Graves, now third in line to receive a subcommittee chairmanship, said he sees a “paradigm shift” under way. There’s a “new viewpoint: Let’s focus not on spending taxpayer dollars, let’s focus on saving taxpayer dollars, and that is probably the new culture of the committee. It’s a culture of accountability. It’s one that when agencies come before us, it is a new day for them,” he said.

Other younger appropriators said the rightward shift on Appropriations has come squarely from Chairman Harold Rogers, R-Ky.

“I’m not taking any credit away from anybody, but I’ll tell you that is a charge that’s coming from Chairman Rogers and he’s been very emphatic, very strong about the fact that we’re going to cut and prioritize spending,” said Rep. Mario Diaz-Balart, R-Fla., who is in line for a subcommittee chairmanship in the next Congress.

Rogers said he does not expect the addition of more conservative members to change a panel that already is “doing the conservative cause.” “We’ve actually cut discretionary spending more than any time since the Korean War, so I take it we were already conservative,” Rogers said.

These conservative appropriators may be tested when faced with adhering to a conservative agenda while cutting deals on the upcoming fiscal 2015 appropriations bills.

The trio’s voting history suggests that although they are a part of the hard-right conservative movement, they have proved to be members GOP leadership can count on for must-pass fiscal legislation.
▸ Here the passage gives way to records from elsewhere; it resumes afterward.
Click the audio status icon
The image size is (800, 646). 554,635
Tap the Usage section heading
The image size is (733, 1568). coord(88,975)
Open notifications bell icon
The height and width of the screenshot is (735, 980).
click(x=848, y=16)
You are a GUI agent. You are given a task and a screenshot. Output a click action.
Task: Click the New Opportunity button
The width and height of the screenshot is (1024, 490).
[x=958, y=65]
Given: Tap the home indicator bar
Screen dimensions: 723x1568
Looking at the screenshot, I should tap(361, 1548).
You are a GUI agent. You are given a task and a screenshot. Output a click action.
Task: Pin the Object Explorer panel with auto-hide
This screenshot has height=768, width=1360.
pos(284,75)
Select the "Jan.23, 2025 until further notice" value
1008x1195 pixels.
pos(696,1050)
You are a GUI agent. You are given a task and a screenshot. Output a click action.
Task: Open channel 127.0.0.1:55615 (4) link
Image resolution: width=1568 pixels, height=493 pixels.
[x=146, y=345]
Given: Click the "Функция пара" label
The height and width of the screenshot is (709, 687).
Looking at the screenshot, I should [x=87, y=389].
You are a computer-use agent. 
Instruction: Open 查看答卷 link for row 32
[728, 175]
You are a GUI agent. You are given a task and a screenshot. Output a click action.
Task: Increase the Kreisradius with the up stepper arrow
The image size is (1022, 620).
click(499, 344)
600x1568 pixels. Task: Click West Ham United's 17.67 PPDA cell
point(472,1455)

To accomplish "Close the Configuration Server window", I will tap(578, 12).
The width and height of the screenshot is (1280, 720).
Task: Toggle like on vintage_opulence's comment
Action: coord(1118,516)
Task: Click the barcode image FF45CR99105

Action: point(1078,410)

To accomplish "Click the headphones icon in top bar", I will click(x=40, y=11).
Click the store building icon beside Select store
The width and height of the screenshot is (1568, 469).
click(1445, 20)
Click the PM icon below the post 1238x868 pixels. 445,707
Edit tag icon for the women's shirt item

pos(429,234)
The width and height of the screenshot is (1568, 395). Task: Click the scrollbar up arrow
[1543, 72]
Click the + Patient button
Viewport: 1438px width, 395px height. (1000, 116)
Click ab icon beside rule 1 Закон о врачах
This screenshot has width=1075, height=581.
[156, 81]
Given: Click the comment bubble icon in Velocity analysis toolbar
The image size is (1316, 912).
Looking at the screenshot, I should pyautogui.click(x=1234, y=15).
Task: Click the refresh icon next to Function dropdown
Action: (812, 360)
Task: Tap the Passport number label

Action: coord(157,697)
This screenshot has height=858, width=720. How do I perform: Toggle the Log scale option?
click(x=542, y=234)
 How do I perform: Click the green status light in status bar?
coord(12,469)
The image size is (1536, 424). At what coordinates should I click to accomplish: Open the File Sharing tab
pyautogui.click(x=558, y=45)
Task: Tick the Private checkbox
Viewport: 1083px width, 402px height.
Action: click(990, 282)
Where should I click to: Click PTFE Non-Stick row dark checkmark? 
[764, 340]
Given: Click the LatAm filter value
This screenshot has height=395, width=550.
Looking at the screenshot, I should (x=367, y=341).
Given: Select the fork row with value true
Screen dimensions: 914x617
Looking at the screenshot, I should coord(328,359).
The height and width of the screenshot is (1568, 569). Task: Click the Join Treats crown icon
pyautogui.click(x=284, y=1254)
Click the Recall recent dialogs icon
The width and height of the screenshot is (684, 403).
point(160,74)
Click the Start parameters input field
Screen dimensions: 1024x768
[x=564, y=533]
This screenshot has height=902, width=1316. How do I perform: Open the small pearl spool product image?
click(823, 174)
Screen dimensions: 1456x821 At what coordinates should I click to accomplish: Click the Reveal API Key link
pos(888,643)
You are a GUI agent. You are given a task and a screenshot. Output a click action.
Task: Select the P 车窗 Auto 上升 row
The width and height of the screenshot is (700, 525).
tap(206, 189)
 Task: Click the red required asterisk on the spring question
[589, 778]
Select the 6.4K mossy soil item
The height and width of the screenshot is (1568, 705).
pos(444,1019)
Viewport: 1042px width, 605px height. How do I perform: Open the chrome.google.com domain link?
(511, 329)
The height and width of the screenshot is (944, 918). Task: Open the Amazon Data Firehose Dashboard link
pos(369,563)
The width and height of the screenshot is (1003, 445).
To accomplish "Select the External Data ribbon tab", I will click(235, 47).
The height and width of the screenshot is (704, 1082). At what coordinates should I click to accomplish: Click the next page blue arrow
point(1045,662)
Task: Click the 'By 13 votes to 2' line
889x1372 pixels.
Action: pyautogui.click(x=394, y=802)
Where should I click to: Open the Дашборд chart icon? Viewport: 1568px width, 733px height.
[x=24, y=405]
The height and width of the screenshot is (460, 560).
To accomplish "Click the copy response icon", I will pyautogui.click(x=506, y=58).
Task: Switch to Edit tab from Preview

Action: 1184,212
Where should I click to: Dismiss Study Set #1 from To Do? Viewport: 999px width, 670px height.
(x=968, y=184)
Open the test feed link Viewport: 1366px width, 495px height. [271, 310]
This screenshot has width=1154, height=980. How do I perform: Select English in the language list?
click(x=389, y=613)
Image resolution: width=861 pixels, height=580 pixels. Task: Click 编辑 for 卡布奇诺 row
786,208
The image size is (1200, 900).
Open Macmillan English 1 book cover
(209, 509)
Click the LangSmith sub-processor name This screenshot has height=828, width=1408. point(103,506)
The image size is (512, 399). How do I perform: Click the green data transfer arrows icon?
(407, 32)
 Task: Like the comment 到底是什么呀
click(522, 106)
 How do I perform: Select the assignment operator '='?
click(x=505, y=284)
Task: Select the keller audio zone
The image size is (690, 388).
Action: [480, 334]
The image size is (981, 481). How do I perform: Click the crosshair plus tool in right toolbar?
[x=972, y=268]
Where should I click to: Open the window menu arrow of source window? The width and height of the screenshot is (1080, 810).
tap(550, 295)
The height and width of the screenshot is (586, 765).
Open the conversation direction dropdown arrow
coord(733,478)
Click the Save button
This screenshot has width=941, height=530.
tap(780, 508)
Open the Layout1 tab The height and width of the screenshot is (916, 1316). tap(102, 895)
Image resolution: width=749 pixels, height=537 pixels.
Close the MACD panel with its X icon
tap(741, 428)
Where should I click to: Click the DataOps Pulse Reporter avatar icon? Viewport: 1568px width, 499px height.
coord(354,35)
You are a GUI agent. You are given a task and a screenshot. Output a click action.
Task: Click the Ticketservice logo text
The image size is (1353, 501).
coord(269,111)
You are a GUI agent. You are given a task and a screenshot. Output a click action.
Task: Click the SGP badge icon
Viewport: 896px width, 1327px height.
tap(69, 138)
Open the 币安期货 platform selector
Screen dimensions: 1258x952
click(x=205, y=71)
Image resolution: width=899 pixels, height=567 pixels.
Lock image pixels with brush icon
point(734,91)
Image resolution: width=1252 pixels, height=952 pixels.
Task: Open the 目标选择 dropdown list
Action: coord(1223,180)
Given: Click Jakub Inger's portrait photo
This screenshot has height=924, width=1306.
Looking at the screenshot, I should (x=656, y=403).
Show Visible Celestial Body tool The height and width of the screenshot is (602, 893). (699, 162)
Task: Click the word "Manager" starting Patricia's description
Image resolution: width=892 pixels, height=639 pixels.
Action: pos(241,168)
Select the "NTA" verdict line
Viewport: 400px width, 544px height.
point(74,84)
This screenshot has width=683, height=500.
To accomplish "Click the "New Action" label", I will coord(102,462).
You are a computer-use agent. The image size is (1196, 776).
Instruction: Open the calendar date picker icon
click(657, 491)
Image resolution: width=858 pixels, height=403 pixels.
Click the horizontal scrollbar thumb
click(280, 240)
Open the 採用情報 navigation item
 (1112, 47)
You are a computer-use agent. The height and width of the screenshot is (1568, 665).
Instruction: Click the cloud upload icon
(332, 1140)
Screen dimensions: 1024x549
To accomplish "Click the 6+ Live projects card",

All three voted to support the December budget agreement (PL 113-67) and to raise the debt limit in early 2013 (PL 113-3), in contrast with some of the Republican caucus’s more hard-line members.

All three also voted in January for the $1.1 trillion omnibus spending package (PL 113-76) even though they previously backed a lower spending level of $967 billion under the fiscal 2014 budget blueprint spearheaded by House Budget Chairman Paul D. Ryan, R-Wis.

Yoder said supporting the higher spending level in the omnibus was consistent with his limited-government beliefs.

“If your options are a spending bill that cuts spending for the fourth year in a row, a [continuing resolution] that doesn’t make any adjustments to spending, thereby continuing bad programs, or a government shutdown, a spending bill is preferable,” he said. “It’s still not perfect — we’ve got a long way to go. The growth in spending is on the mandatory side, and that’s where we need to focus now. Entitlement reform would be a touchdown; this omnibus got us a couple first downs.”

“Discretionary spending is just a piece of the overall budget,” Graves said. “As long as the overall spending is being reduced: That’s how I approached it.”

Some conservatives accepted what many of them consider toxic policy issues in the current spending cycle because they were buried within the take-it-or-leave-it omnibus rather in stand-alone bills. It’s unclear whether tea-party-aligned appropriators will accept separate fiscal 2015 spending bills that fund agencies unpopular with their base, such the EPA and the IRS in the interest of Rogers’ goal of “regular order.”

But some conservative members have settled into what they describe as liaison roles between the spending panel and other rank-and-file conservatives. They said they aim to explain the importance of passing spending bills rather than relying on continuing resolutions.

Labor-HHS-Education Subcommittee Chairman Jack Kingston, R-Ga., one of the most conservative of the cardinals or subcommittee chairmen, said that will help bridge the divide between older and newer Republicans.

“So few members of Congress have actually seen a full appropriations cycle with 12 bills individually brought forward on the House floor with lots of amendments and good debates. The rank-and-file members just don’t understand the advantages of regular order, so these newer members on the Appropriations Committee realize this and they’re trying to see what they can do to better sell the appropriations process to everyone who’s never seen it in action, and I think that’s a really positive thing,” he said.